Substitute one pain for another? I would have liked to tell my friend I too had a tribal esthetic, had nonconformity, had depressions, couldn’t stop falling in love (Lucha Zapata, Asunta Jordán) and suffering. Was it only my esthetic that was distant, not my sentiments? This sudden need to identify with the young people on the square was doomed, I knew, to failure. It had value on its own, I thought, it had value as an effort at identification, even though physically I could never be part of the new, ultimately romantic nation of darkness longing to die in time, to save itself from maturity… from corruption…

They were romantics, I said to myself, and to Errol I said: “They’re romantics.”

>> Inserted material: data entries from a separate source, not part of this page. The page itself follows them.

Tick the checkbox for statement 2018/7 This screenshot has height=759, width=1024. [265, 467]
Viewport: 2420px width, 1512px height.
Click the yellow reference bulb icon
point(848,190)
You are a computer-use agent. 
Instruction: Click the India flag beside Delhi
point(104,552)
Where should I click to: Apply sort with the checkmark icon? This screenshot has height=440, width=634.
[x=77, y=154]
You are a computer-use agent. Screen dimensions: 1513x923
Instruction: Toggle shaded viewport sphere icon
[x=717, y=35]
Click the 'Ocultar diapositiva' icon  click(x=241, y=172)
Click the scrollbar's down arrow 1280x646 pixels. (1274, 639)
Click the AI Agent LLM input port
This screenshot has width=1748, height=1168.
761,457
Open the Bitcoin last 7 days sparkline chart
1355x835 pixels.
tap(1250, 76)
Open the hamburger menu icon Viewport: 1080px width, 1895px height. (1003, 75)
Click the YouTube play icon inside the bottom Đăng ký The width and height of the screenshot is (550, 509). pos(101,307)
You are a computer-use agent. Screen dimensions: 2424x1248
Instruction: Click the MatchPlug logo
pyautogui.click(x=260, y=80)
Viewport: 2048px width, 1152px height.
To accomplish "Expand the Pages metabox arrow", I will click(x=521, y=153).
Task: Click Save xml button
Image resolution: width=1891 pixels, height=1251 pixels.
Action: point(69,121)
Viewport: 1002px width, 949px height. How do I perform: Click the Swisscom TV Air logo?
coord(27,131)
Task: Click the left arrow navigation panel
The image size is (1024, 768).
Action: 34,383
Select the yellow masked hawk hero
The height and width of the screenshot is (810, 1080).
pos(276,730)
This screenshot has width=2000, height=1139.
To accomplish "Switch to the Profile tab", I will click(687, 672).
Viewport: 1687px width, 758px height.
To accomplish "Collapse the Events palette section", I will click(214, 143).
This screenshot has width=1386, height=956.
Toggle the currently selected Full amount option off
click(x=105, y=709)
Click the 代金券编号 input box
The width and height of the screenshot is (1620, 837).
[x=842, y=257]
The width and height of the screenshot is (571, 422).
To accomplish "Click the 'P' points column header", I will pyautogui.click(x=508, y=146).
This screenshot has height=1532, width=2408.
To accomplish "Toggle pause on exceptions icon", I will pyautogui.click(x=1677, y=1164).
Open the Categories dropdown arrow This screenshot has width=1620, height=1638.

I sensed the personal excitement, the desire to leave the great shadow of poverty and mediocrity and become visible, free the emotions forbidden by the family, religion, politics…

“Don’t stigmatize me.”

“What are they called?”

Darketos. Metaleros. Skatos. Raztecos. Dixies. They form groups, crews. They help each other. They defend themselves. They’re grateful. They’re emos.

Suddenly, the peace-passivity-of the emo world was shattered with a violence Errol himself didn’t expect, and he took me by the shoulders to lead me off the Glorieta. The Génova, Puebla, and Oaxaca entrances were closed by the invasion of young men shouting assholes, fuckers, get them, throwing stones while the emos covered their faces and said-they didn’t shout-equality, tolerance, respect, and offered their arms to be wounded by the aggression until the skateboarders took the initiative and chased the aggressors with their boards and a kind of peace returned followed by a slow nocturnal migration to other corners of a restless city that both was and was not mine.

“I want to kill Maxi Batalla and Sara P.,” Errol said when we sat down to drink beers at a café on the Glorieta. “They killed my mother.”